The Acton Institute ("The Mission of the Acton Institute is to promote a free and virtuous society characterized by individual liberty and sustained by religious principles.") has a blog, "Power Blog," that is up and running.  Check it outThis post, about D. Bonhoeffer and the "mandate of the state", caught my eye.

Wednesday, May 17, 2006

Breaking the bargain

Fr. Richard John Neuhaus was in Philadelphia today to give the St. Thomas More Society's annual Gest Forum lecture.  The lecture was high Neuhaus style, with consequent effect: Many came away wishing they were capable of offering such courageous witness to the Catholic faith.  On the train ride home I was pondering how the laicized state has failed to uphold its part of the modern bargain.  The Church blessed the state's emerging as an independent instrument, rather than a sacral achievement under the watch of the Church, on the promise that the state would protect and reflect a true anthropology of the person, including the person's intrinsically social nature.  The toothpaste has left the tube, and now the very idea of the state's giving effect to an understanding of what is truly good for humans is drummed out of court.  Neuhaus's response to the problem, as offered today to a rapt audience of lawyers:  People of good faith must press on in every possible and attrative way to hold government responsible to the natural law.     

"Religion Must End"

Here, thanks to Beliefnet, is an interesting and provocative interview with Sam Harris, the rock-star-atheist du jour.

Dellapenna's Werk

Having read bits of this in process, I can say it is thorough scholarship and deserves to have a great impact:

Dispelling the Myths of
Abortion History

by Joseph Dellapenna,

Villanova University School of Law

View table of contents (PDF)
Carolina Academic Press, ISBN 0-89089-509-0, 1300 pp , $95.00

Receive a 30% Special Discount until the end of June!
(Type "30% Special Discount" in the comments section of the order form.)

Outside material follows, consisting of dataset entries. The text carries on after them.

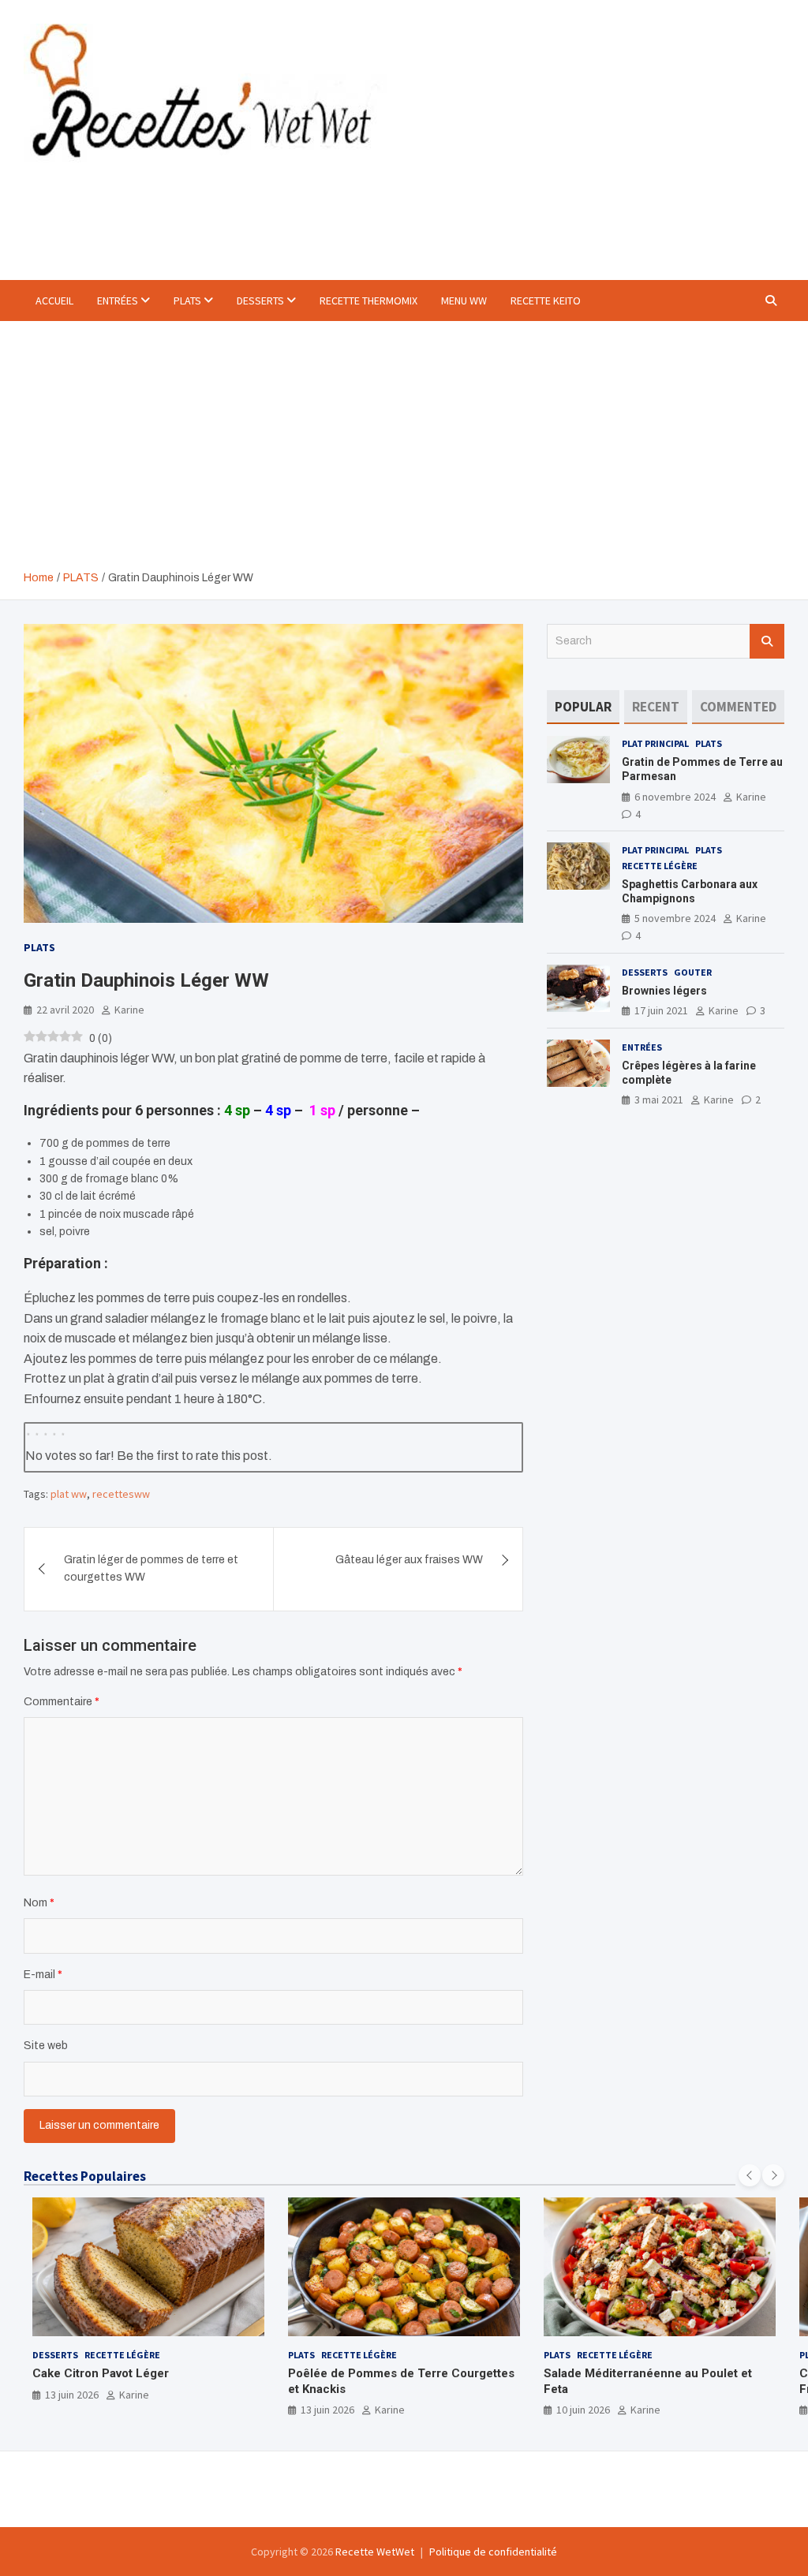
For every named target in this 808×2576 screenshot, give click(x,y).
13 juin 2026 (72, 2394)
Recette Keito (546, 300)
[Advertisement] (404, 451)
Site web (46, 2045)
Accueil (54, 300)
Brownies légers (664, 990)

In Roe v. Wade, Justice Harry Blackmun structured the argument of the majority around the history of abortion laws. That history built on the work of law professor Cyril Means, Jr., and historian James Mohr. Means and Mohr proclaim four theses as summarizing the "true" history of abortion in
England and America:

(1) Abortion was not a crime "at common law" (before the enactment of abortion statutes in the nineteenth century.

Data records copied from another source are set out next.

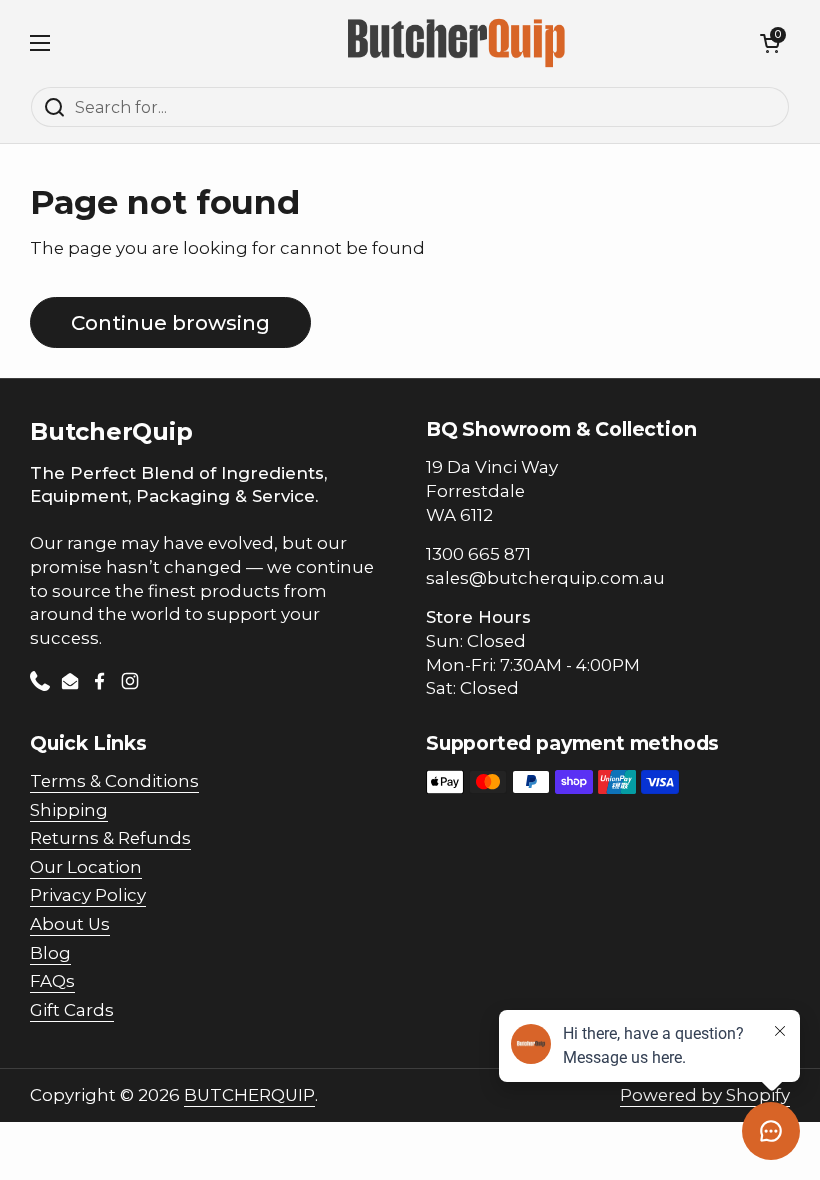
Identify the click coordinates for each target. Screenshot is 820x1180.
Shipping (69, 810)
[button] (770, 43)
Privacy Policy (88, 895)
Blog (50, 953)
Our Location (86, 867)
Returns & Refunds (110, 838)
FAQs (52, 981)
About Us (70, 924)
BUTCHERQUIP (249, 1095)
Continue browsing (170, 322)
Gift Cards (72, 1010)
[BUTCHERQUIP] (458, 43)
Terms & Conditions (114, 781)
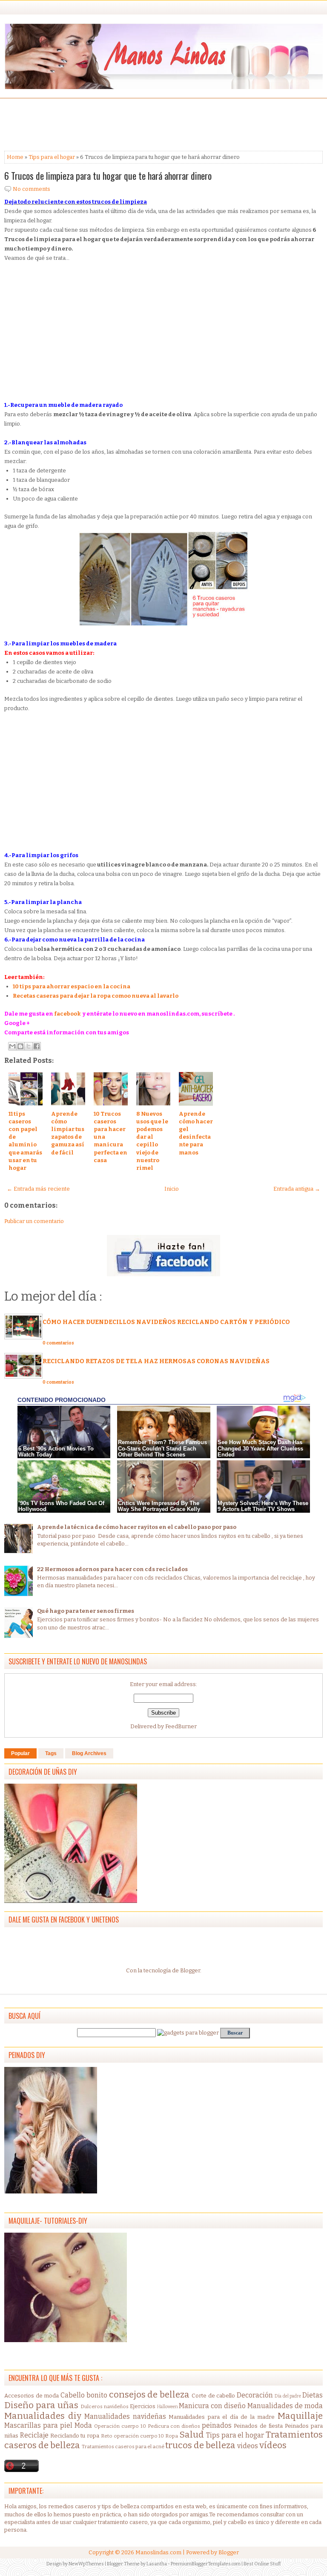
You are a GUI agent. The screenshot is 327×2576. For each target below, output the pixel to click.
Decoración (255, 2395)
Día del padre (288, 2396)
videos (247, 2446)
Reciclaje (34, 2435)
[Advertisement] (72, 124)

(2) Abortion was common and relatively safe during this time.

(3) Abortion statutes were enacted in the nineteenth century in order to protect the life of the mother rather than the life of the embryo or fetus.

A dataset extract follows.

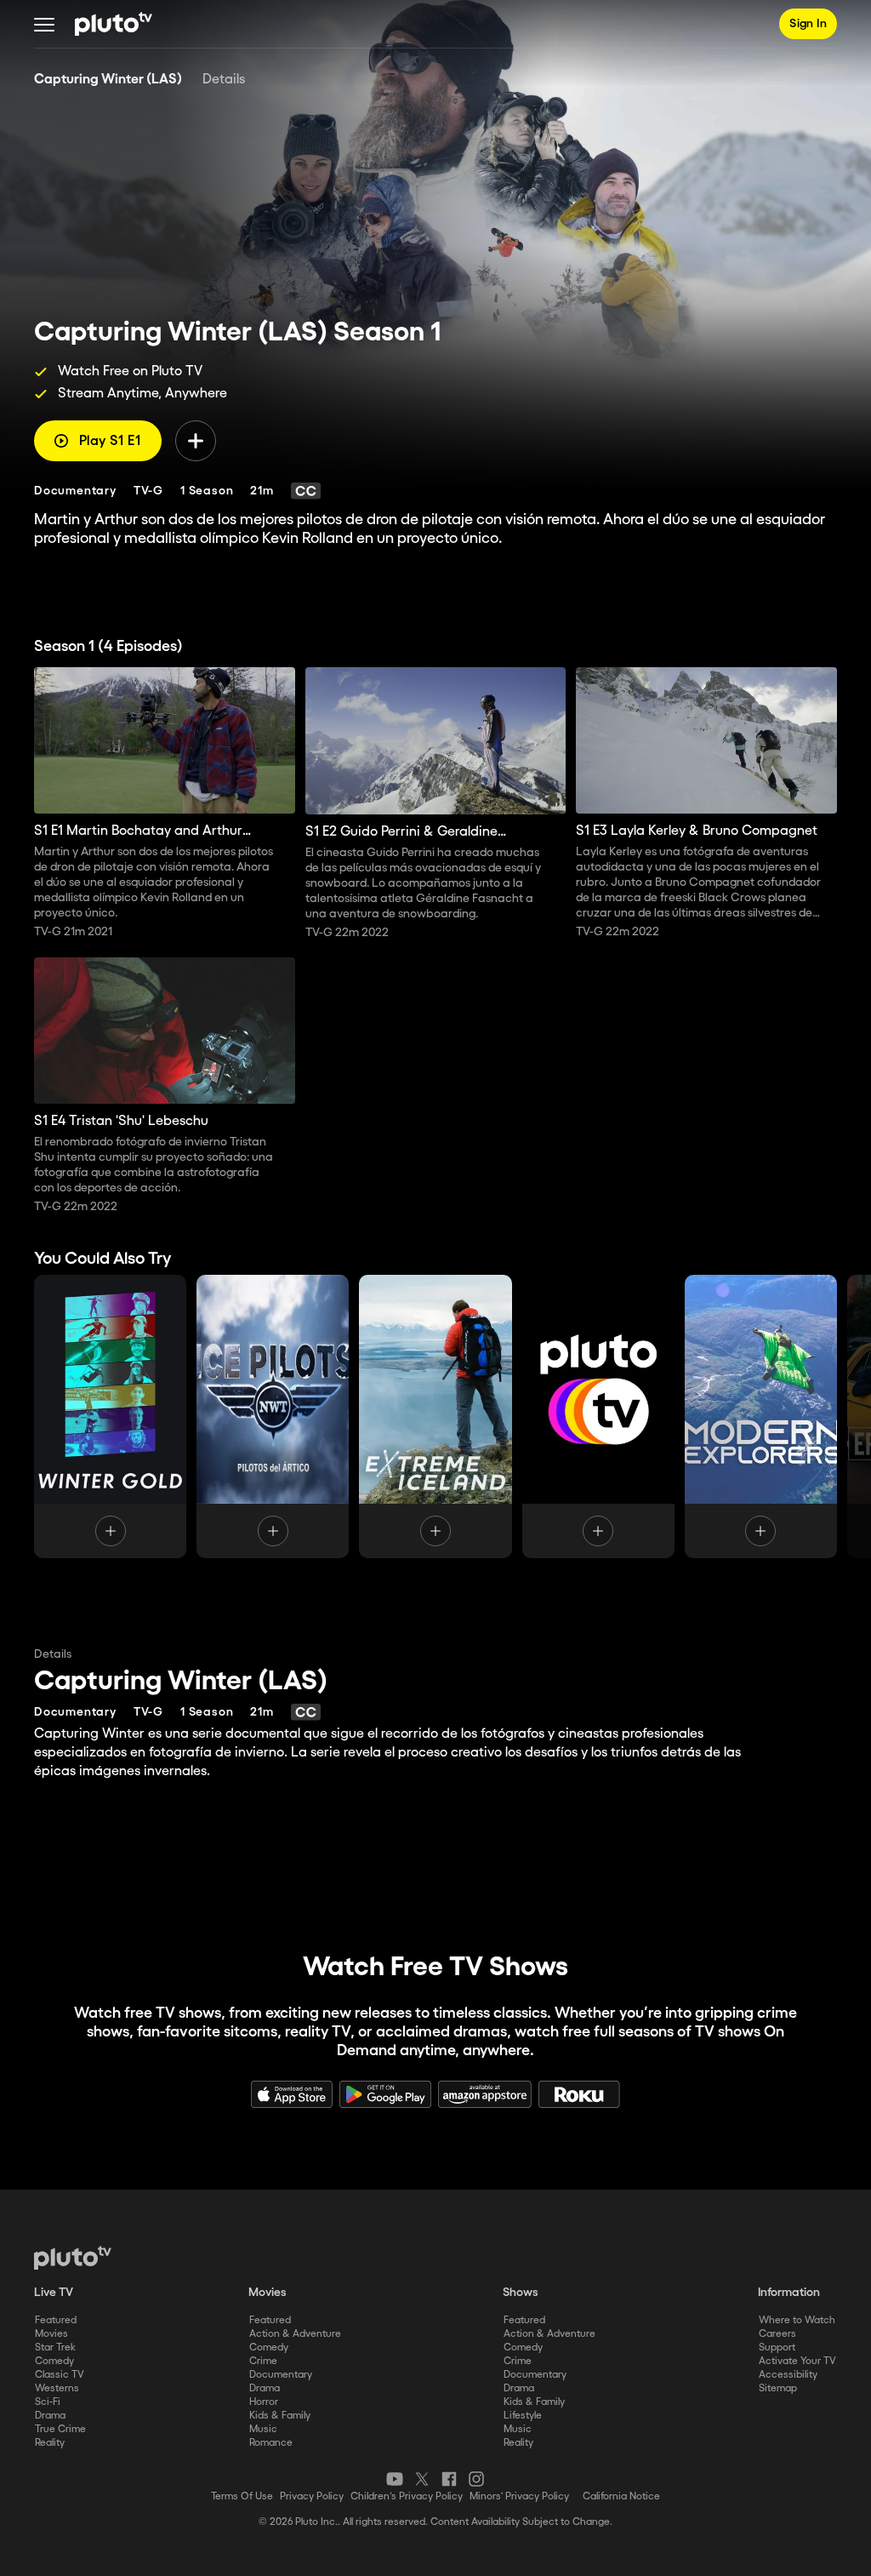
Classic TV (59, 2374)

(4) The moving force behind the nineteenth-century statutes was the attempt of the male medical profession to suppress competition from competing practitioners of alternative forms of medicine.

This book dispels these myths and sets forth the true history of abortion and abortion law in English and American society. Anglo- American law always treated abortion as a serious crime, generally including early in pregnancy. Prosecutions and even executions go back 800 years in
England, establishing law that carried over to colonial America. The reasons offered for these prosecutions and penalties consistently focused on protecting the life of the unborn child. This unbroken tradition refutes the claims that unborn children have not been treated as persons in our law or as persons under the Constitution of the United States.